When Bitwise NOT breaks Differential Tests
When you build your test suite to work for you, it really works.
In a recent engagement, I used differential testing to verify if two implementations of the same logic—one in Golang, one in Solidity—were actually identical. This was a perfect use-case for differential fuzzing - logic that looks the same, under manual review. But looks aren’t everything.
To find them, I built a “fuzzing harness.” Imagine a monkey smashing a keyboard, taking that random input, and feeding it to the equivalent program in Solidity and Golang. If the Go version succeed on the input but the Solidity version hates it (or vice-versa), the fuzzer errors.
Diggin’ into the code
The goal was for these two implementations to be identical.
Golang Original:
// ensure MAP_ANONYMOUS is set and fd == -1
if (flags.val()&0x20) == 0 || fd != u64Mask() {
addr = u64Mask()
errCode = toU64(0x4d) // no error
}
Solidity Original:
switch or(iszero(and(flags, 0x20)), not(eq(fd, u64Mask())))
case 1 {
addr := u64Mask()
errCode := toU64(0x4d)
}
Eureka….or kind of
At a high level, both codebases were intended to return 1 on their first lines, to enter the if/switch statement. Instead, the program produced two separate numeric outputs, which was miscalculated. The fuzzer had found a deviation in which one of the calculations uses a padded variable, causing a discrepancy.

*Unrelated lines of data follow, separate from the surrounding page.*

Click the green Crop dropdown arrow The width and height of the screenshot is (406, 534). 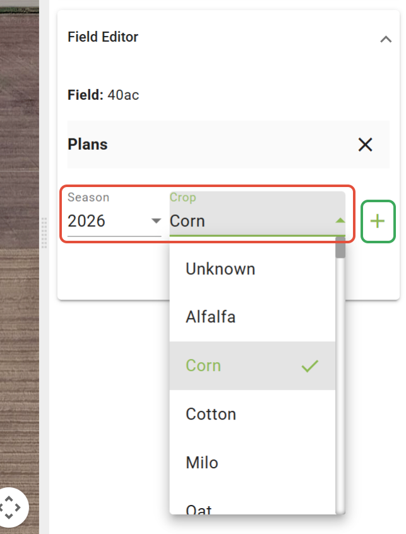click(x=340, y=221)
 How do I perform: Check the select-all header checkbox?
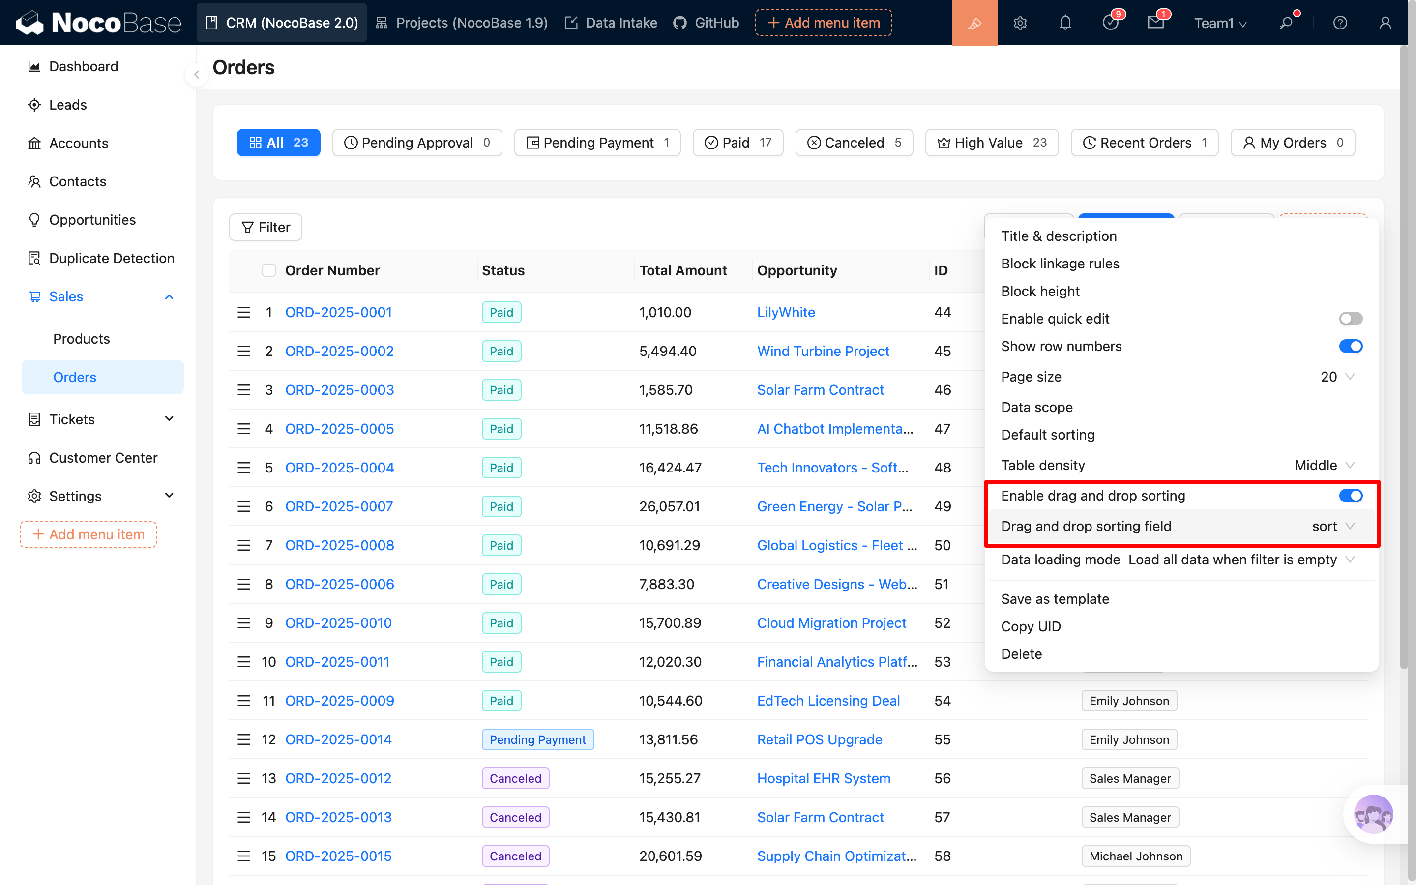(x=269, y=270)
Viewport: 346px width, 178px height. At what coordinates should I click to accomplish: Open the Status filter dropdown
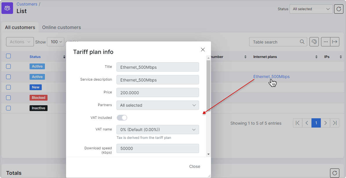tap(311, 9)
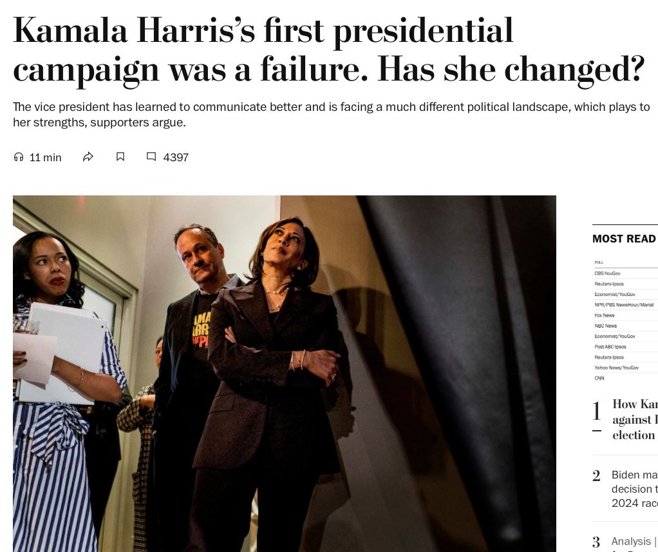Click the rank number 1 in Most Read

point(597,412)
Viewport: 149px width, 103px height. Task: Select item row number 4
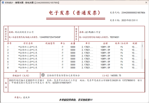pyautogui.click(x=73, y=56)
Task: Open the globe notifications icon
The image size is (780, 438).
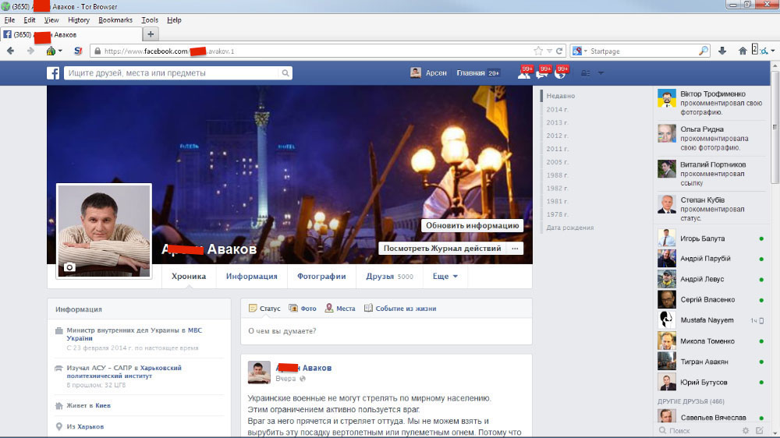Action: tap(559, 74)
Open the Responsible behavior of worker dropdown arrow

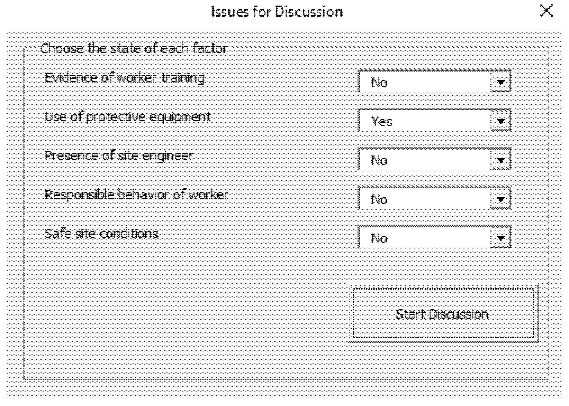coord(500,199)
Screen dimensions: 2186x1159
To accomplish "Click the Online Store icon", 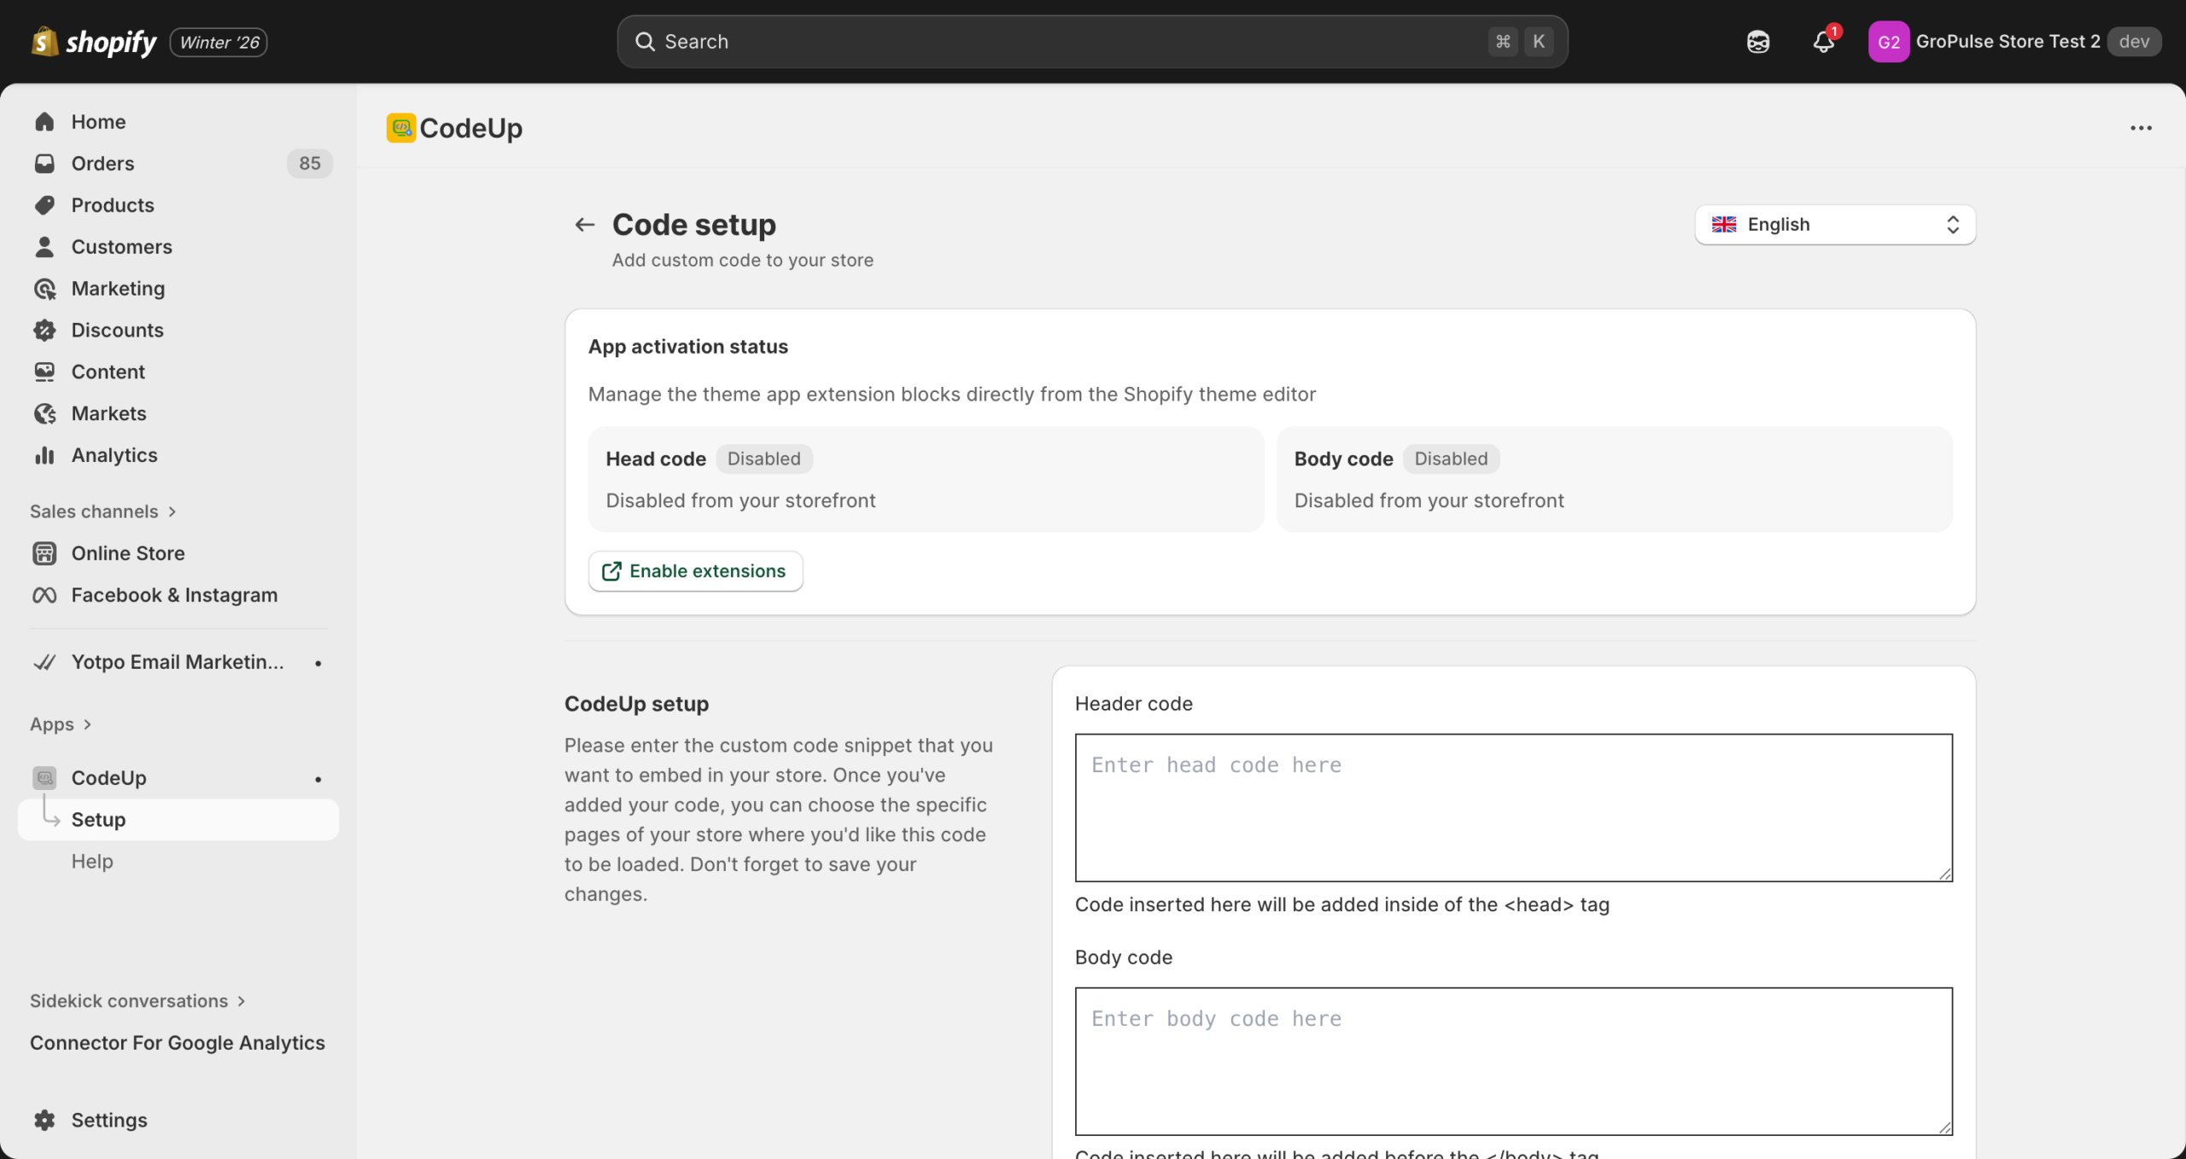I will tap(45, 553).
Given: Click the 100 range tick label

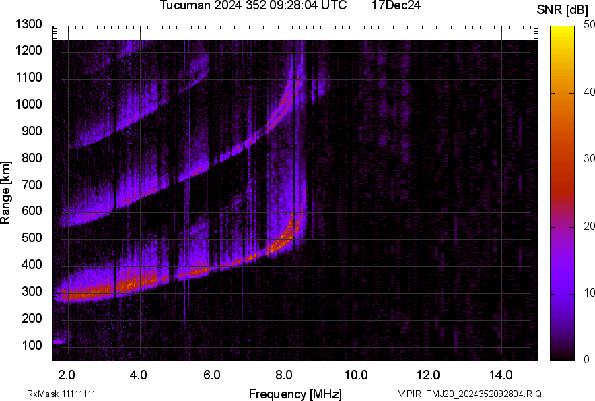Looking at the screenshot, I should pos(32,345).
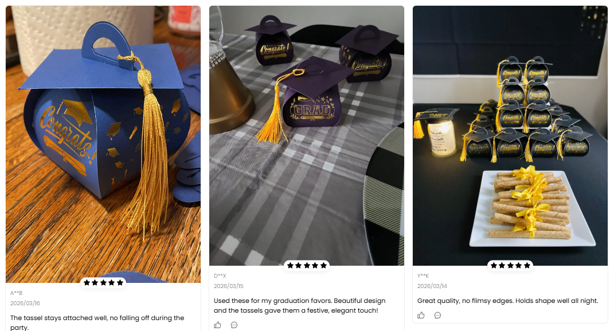Click the last star in Y**K's rating

click(x=527, y=265)
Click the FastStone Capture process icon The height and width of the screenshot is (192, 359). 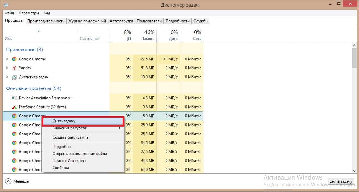point(14,107)
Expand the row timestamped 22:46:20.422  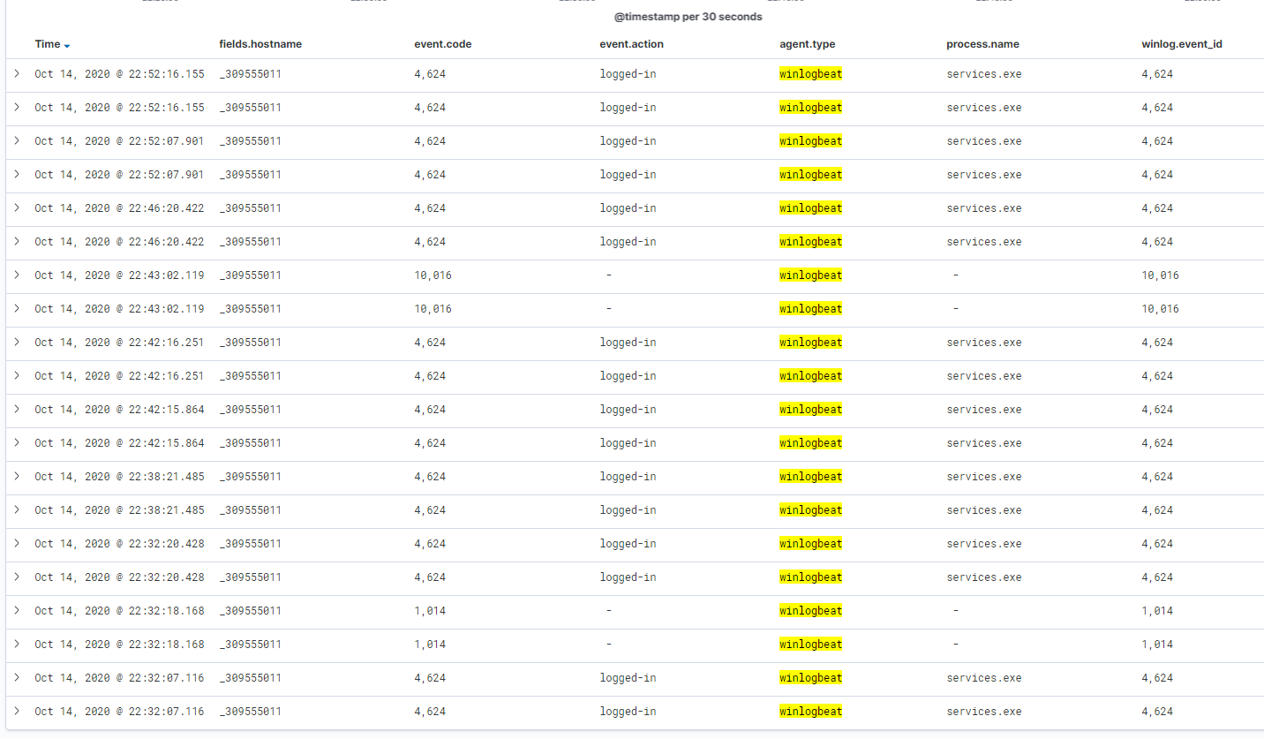point(16,208)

| Step | Golang Logic | Solidity Logic | Match? |
|---|---|---|---|
| 1. Check Flags | 31&0x20 ==0 -> 1 | isZero(and(31, 0x20)) -> 1 | ✅ |
| 2. Equality Check ** | fd == u64Mask() = 1 | eq(18446744073709551551, u64Mask()) = 0000000000000000000000000000000000000000000000000000000000000000 | ❓ |
| 3. The NOT | Result is already 1 | 1111111111111111111111111111111111111111111111111111111111111111 -> 0xff.ff | ❌ |
*Note: Step 2 in Golang logic combines step 2 and 3 in one. This is why the result is already 1.
What happened?
In Golang, the result of the check is a literal 1. The logic is only a single bit - this is expected behaviour.
In Yul, the not() operator is applied bitwise. When the equality check eq(fd, u64Mask()) returned a 0, it was interpreted as 00...00. Applying the not() operator on the 32 byte word of zeroes, flipped every single bit.
The result in Solidity wasn’t a 1 - it was a 1111111111111111111111111111111111111111111111111111111111111111.
Because the Solidity code used a switch statement, which expected a result of 1, the control flow did not enter the branch. In Golang, the same path resulted in a 1, which ran the associated code. This resulted in the final result of both implementations to be mismatched.
Evolution of the Fuzzer
The fuzzer went through four distinct iterations:
- V0 (Sanity Check): - Simple success/failure check - if one version reverts with input, both must revert and vice versa.
- V0.5 (Error Matching): - Tightened constraints. If both versions fail, the error codes must match.
- V1 (Input Targeting): - Defined specific numeric ranges for inputs to ensure that the fuzzer could explore additional flows.
- V2 (Coverage Bumper): - Analyzed branch coverage of unit tests, and realized that this if statement had no coverage. I manually seeded the fuzzer with inputs that should trigger this statement. The fuzzer found the deviation in seconds
Smart Dumb Monkey-Smashing-Keyboard
I mentioned that fuzzing is like a monkey smashing a keyboard, but a “dumb” monkey uses input space inefficiently. If you’re testing liquidity pools or low-level masks, a random uint256 will almost always just trigger either the same happy paths already discovered, or generic “Balance too low” or more likely, a series of reverts that causes the fuzzer to get nowhere.
A “Smart” Fuzzer (V2) uses directed input generation. By constraining the “monkey” to smash keys within specific numeric ranges (like values just above or below u64Mask), we maximize coveraged reached by the fuzzer.
This is the intersection of security research and development: knowing where the code is likely to have issues and guiding the tools to look there. It is highly improbable the fuzzer would have found this specific bit-flip on its own without those manual adjustments to the harness. It is also highly improbable that this bug would be found via manual review.
Lessons for the Road
- Logical vs. Bitwise: In Yul, always use
iszero(x)for negation. Avoidnot()unless you are actually manipulating bits. - Stop and think: Focus on the areas your unit tests don’t reach. Use coverage reports as a gauge for where to target your fuzzer.
- Always Deterministic: Never ignore a failed test, especially if it’s only sometimes fails. If any test fails once, you’re likely sitting on a bug. Understand it. Investigate it.